§ Data listing
+ + +

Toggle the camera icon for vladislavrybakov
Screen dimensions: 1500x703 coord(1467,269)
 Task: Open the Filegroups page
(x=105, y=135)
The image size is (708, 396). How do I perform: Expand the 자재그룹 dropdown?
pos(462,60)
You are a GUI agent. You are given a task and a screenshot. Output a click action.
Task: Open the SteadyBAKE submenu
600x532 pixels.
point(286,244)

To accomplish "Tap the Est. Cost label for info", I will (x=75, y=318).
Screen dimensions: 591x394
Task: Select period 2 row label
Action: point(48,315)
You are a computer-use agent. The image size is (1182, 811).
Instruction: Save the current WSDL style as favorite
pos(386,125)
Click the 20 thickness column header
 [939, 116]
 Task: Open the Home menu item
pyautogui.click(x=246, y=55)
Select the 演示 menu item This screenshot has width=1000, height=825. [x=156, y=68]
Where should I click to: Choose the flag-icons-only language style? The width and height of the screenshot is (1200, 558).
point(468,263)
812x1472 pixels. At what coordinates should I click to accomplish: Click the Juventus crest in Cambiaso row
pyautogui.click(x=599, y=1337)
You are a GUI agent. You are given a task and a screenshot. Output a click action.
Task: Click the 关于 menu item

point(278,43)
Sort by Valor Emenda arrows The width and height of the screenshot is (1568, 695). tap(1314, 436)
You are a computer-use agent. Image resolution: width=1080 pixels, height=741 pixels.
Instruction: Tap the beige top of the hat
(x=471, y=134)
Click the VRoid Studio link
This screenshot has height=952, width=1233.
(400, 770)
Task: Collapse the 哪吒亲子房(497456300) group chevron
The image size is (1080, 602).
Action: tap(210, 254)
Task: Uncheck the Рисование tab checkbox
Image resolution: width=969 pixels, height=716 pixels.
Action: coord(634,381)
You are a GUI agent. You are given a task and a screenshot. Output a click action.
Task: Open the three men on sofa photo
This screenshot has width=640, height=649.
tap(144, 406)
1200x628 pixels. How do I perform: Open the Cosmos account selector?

+ + +

§ Assignment
Each line of the material above needs repeating verbatim.

§ Worked solution
Toggle the camera icon for vladislavrybakov
Screen dimensions: 1500x703 coord(1467,269)
 Task: Open the Filegroups page
(x=105, y=135)
The image size is (708, 396). How do I perform: Expand the 자재그룹 dropdown?
pos(462,60)
You are a GUI agent. You are given a task and a screenshot. Output a click action.
Task: Open the SteadyBAKE submenu
600x532 pixels.
point(286,244)

To accomplish "Tap the Est. Cost label for info", I will (x=75, y=318).
Screen dimensions: 591x394
Task: Select period 2 row label
Action: point(48,315)
You are a computer-use agent. The image size is (1182, 811).
Instruction: Save the current WSDL style as favorite
pos(386,125)
Click the 20 thickness column header
 [939, 116]
 Task: Open the Home menu item
pyautogui.click(x=246, y=55)
Select the 演示 menu item This screenshot has width=1000, height=825. [x=156, y=68]
Where should I click to: Choose the flag-icons-only language style? The width and height of the screenshot is (1200, 558).
point(468,263)
812x1472 pixels. At what coordinates should I click to accomplish: Click the Juventus crest in Cambiaso row
pyautogui.click(x=599, y=1337)
You are a GUI agent. You are given a task and a screenshot. Output a click action.
Task: Click the 关于 menu item

point(278,43)
Sort by Valor Emenda arrows The width and height of the screenshot is (1568, 695). tap(1314, 436)
You are a computer-use agent. Image resolution: width=1080 pixels, height=741 pixels.
Instruction: Tap the beige top of the hat
(x=471, y=134)
Click the VRoid Studio link
This screenshot has height=952, width=1233.
(400, 770)
Task: Collapse the 哪吒亲子房(497456300) group chevron
The image size is (1080, 602).
Action: tap(210, 254)
Task: Uncheck the Рисование tab checkbox
Image resolution: width=969 pixels, height=716 pixels.
Action: coord(634,381)
You are a GUI agent. You are given a task and a screenshot. Output a click action.
Task: Open the three men on sofa photo
This screenshot has width=640, height=649.
tap(144, 406)
1200x628 pixels. How do I perform: Open the Cosmos account selector?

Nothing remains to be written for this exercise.